→ **Required work**: Word for word, copy the lines from the one with "Where should I" to the last line of the data below, counting both, and keep every picture out.

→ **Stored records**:

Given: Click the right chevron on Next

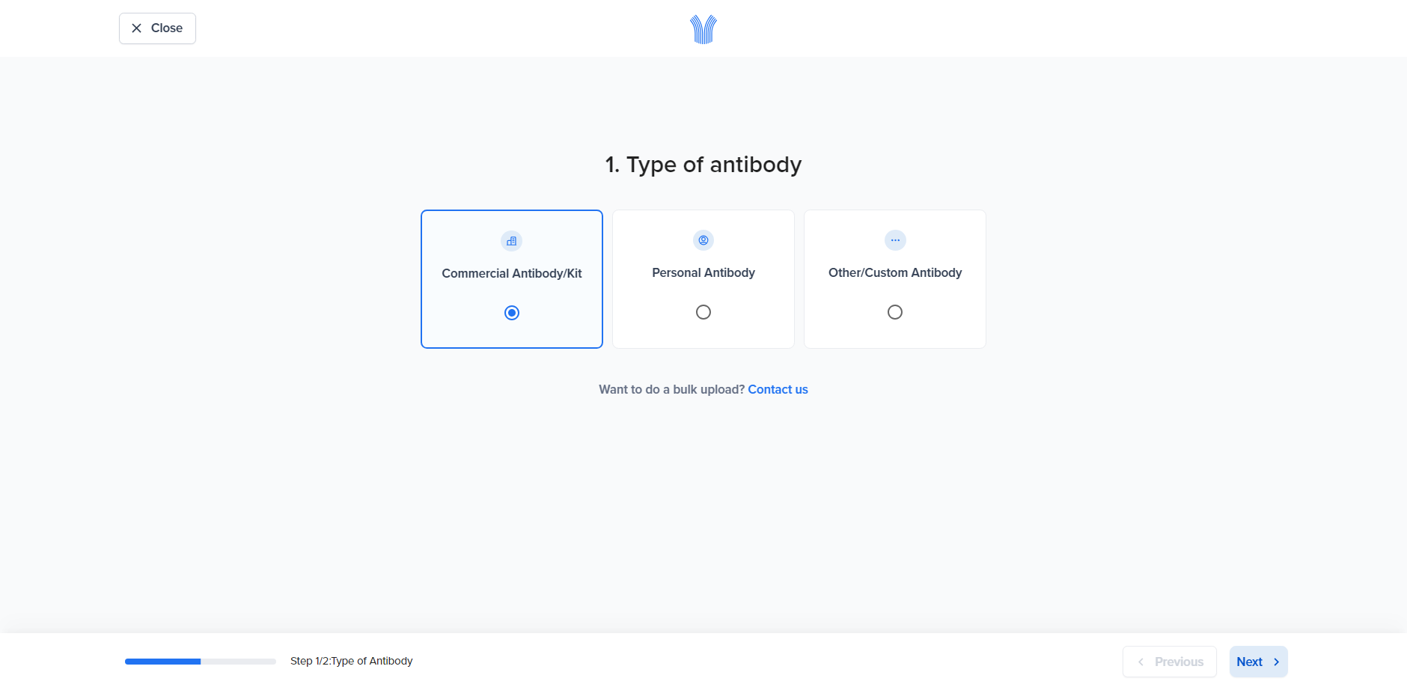Looking at the screenshot, I should pyautogui.click(x=1277, y=662).
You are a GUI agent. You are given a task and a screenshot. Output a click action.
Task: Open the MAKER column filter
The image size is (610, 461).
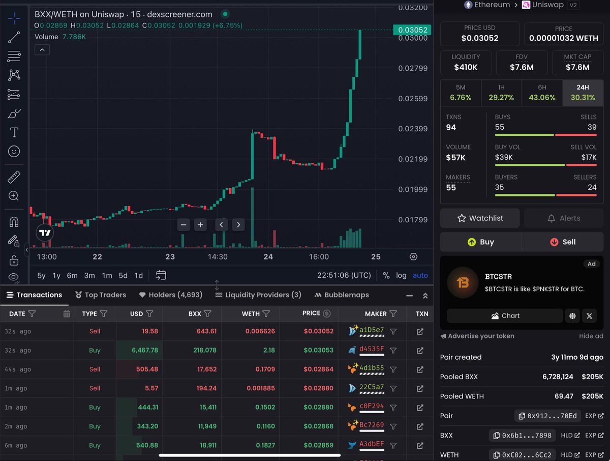pyautogui.click(x=393, y=313)
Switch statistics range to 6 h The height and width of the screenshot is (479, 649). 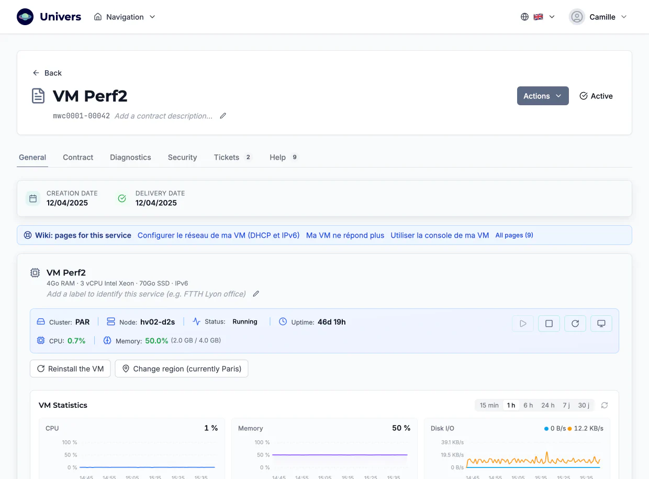(x=528, y=405)
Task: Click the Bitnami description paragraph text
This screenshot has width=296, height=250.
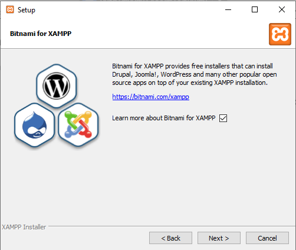Action: point(195,74)
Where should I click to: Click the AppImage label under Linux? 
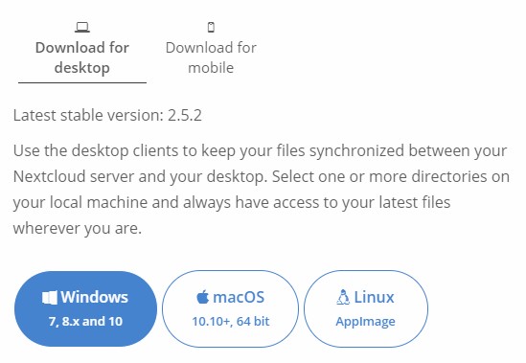[365, 322]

→ **Output of the task**:
Where should I click to: Click the AppImage label under Linux? 
[365, 322]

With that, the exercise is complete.